What do you think the Gemini app means? It can only mean the consumer facing actually existing Gemini App that exposes 2 models.

esperent · 2025-08-24T13:35:31 1756042531

They refer to Gemini Apps, plural. One of those apps is also called the Gemini App, singular.

mgraczyk · 2025-08-23T06:36:32 1755930992

That isn't what that means. Look at the paragraph above that where they explain.

This is the median model used to serve requests for a specific product surface. It's exactly analogous to upgrading the CPU in a computer over time

tovej · 2025-08-23T07:53:17 1755935597

The median does not move if the upper tail shifts, it only moves if the median moves.

The fact that they do not report the mean is concerning. The mean captures the entire distribution and could actually be used to calculate the expected value of energy used.

The median only tells you which point separates the upper half from the lower half, if you don't know anything else about the distribution you cannot use it for any kind of analysis.

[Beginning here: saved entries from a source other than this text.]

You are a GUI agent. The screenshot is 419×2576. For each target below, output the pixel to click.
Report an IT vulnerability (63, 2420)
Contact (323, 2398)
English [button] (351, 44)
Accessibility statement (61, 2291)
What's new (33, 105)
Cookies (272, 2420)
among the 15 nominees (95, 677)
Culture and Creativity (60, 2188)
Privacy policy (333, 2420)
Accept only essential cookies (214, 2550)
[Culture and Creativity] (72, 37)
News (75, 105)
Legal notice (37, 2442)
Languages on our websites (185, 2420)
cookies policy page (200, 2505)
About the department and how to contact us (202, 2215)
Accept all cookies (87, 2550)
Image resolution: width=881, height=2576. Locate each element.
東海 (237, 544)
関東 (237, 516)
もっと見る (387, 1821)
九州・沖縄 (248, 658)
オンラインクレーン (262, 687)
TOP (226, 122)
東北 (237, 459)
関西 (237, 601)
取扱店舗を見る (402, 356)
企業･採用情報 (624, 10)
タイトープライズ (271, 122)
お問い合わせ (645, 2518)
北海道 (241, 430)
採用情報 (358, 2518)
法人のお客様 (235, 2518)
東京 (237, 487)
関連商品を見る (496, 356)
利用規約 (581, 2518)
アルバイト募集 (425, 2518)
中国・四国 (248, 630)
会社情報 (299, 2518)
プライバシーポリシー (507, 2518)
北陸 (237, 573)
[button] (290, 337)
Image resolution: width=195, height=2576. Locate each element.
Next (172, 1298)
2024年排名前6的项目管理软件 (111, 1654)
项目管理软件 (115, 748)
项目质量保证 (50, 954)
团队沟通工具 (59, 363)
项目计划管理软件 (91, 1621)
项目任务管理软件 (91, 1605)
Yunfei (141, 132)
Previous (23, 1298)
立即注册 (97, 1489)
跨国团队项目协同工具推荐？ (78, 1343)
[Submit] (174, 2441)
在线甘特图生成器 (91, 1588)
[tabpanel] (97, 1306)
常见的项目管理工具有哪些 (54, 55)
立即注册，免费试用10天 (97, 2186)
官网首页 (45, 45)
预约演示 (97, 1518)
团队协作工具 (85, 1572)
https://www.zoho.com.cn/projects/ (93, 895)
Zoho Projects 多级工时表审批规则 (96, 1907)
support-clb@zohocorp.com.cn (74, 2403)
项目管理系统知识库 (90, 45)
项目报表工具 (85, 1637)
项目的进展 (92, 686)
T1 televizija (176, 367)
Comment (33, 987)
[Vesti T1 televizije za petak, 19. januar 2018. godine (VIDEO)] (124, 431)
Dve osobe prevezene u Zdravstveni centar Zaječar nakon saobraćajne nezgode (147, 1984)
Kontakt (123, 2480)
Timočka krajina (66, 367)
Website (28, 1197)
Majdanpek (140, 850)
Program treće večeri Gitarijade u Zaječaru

esperent · 2025-08-23T07:21:22 1755933682

I can't copy text from that pdf on my phone, but the paragraph above says exactly what you'd expect: they're using a "median" value from a "typical user" across all Gemini models. While being very careful not to list the specific models which are used to calculate this median, because it almost certainly includes the tiny model used to show AI summaries on google.com, which would massively skew the median value. As someone above said, it's like adding 8 extra meals of a single lettuce leaf and then claiming you reduced the median caloric intake of your meals.

simianwords · 2025-08-23T11:23:42 1755948222

This doesn’t check out. It is not reasonable to interpret “Gemini app” as also including a functionality that is embedded in google searches.

Gemini app is a specific thing: the Gemini App that actually exists.

How can Gemini App also include their internal augmented functionality on search which itself is not an application?

tupshin · 2025-08-23T11:50:28 1755949828

If I, as a regular Google user ask in the search "is this search powered by Gemini?", the AI generated result is in the affirmative.

"Yes, this search is powered by a customized version of the Gemini model for its generative AI features."

Based on that, I'm not sure how it is reasonable to claim that Gemini App has a legal term that is exclusive of its use in search.

Amusingly, it refuses to answer if i ask "is this search powered by Gemini app?"

simianwords · 2025-08-23T12:03:33 1755950613

What? The paper clearly says "This section presents the environmental impact metrics for the Gemini Apps AI assistant". You are going through lots of hoops instead of just reading the paper.